◆ WORK INSTRUCTIONS ◆
Echo the rows that begin at the line containing "You are a computer-use" and end after the line containing "click(842, 1130)", with both of those lines included. Leave the pictures out.

◆ MATERIAL ◆
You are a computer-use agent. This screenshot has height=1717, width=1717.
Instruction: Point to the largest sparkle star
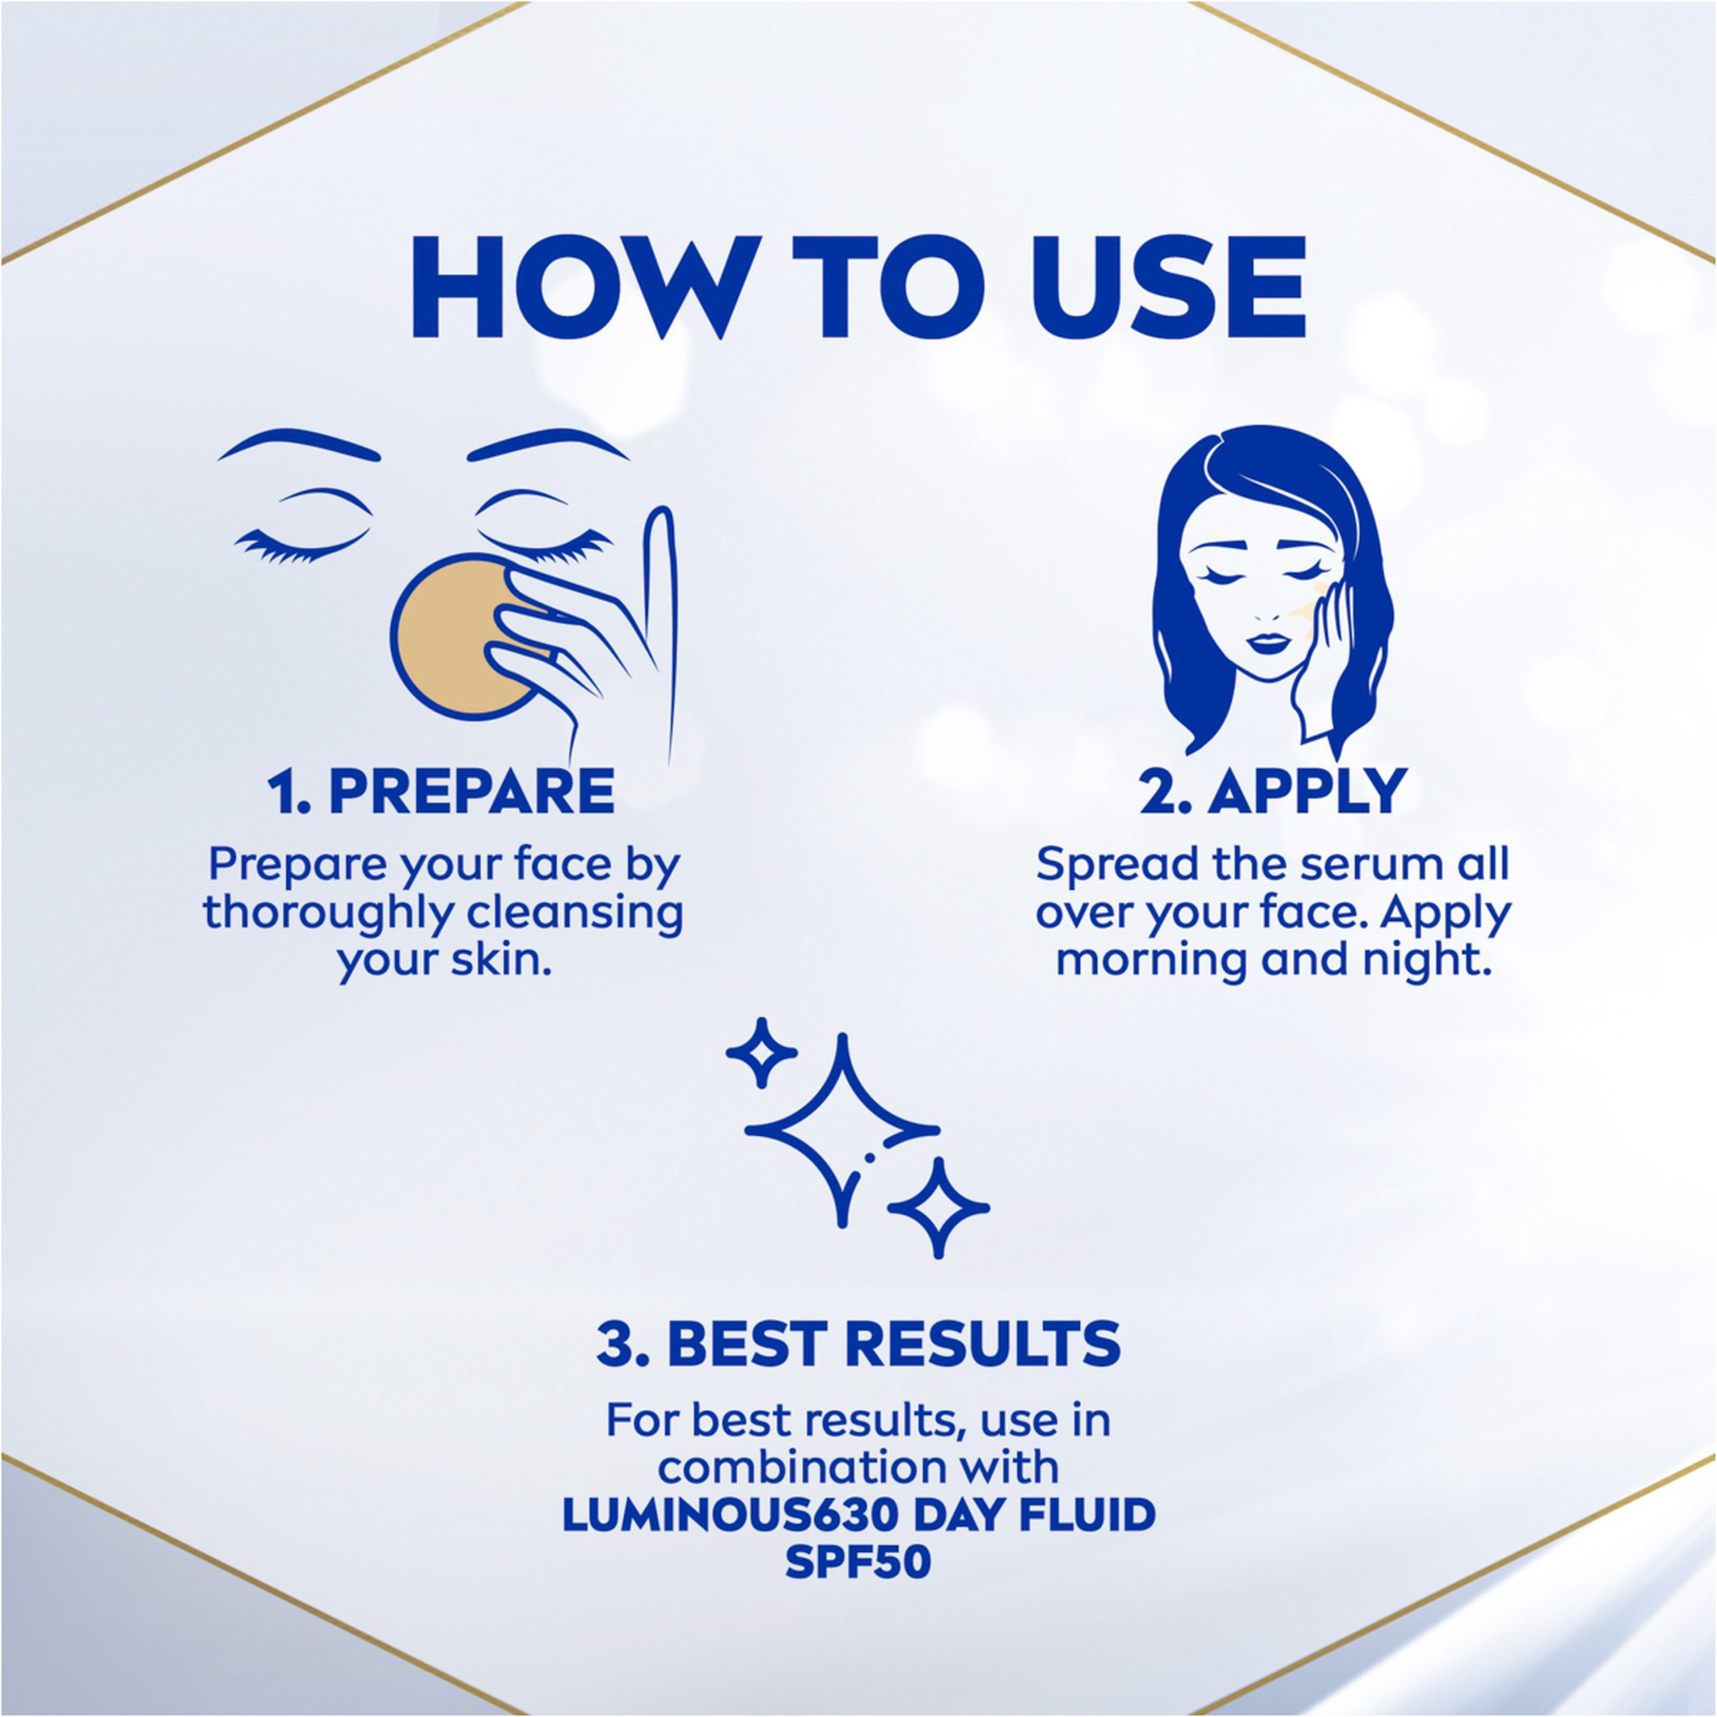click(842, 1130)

* * *

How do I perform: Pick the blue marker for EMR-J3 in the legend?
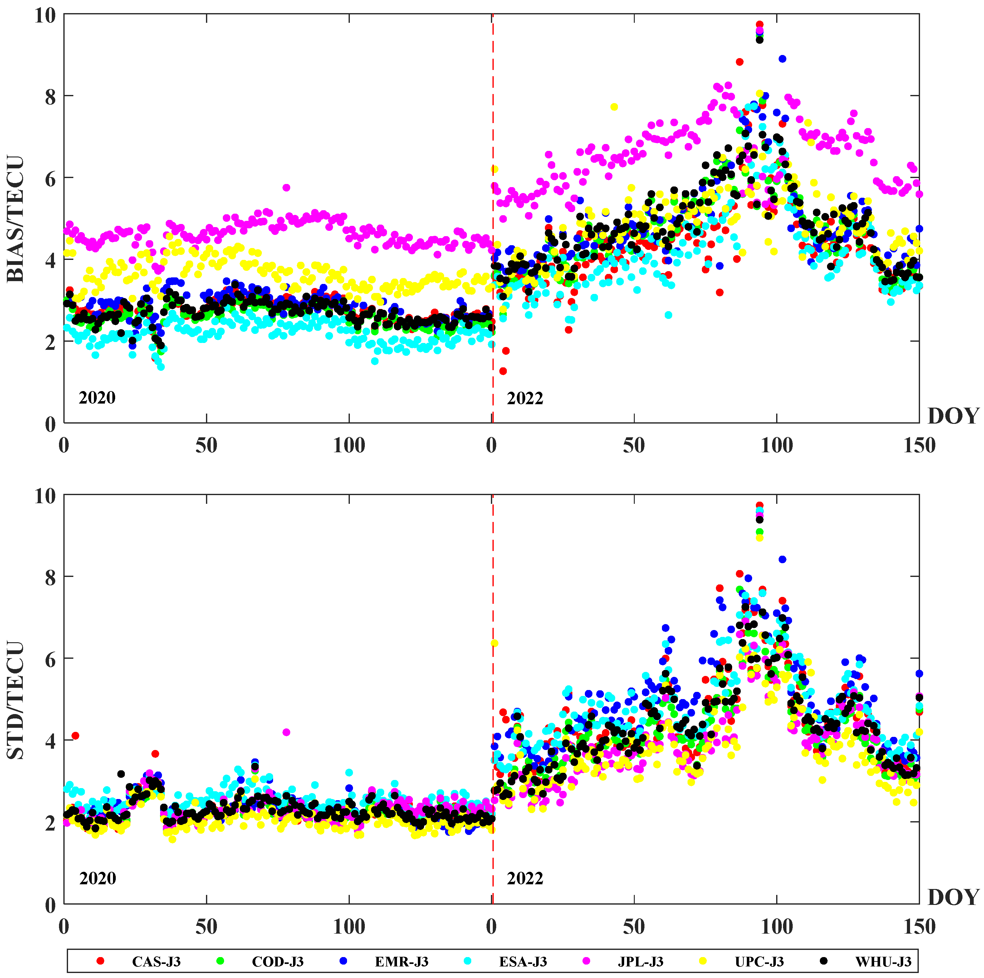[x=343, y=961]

◆ WRITTEN ANSWER ◆
You are a computer-use agent. This screenshot has height=1717, width=1717.
Instruction: Point to the largest sparkle star
click(842, 1130)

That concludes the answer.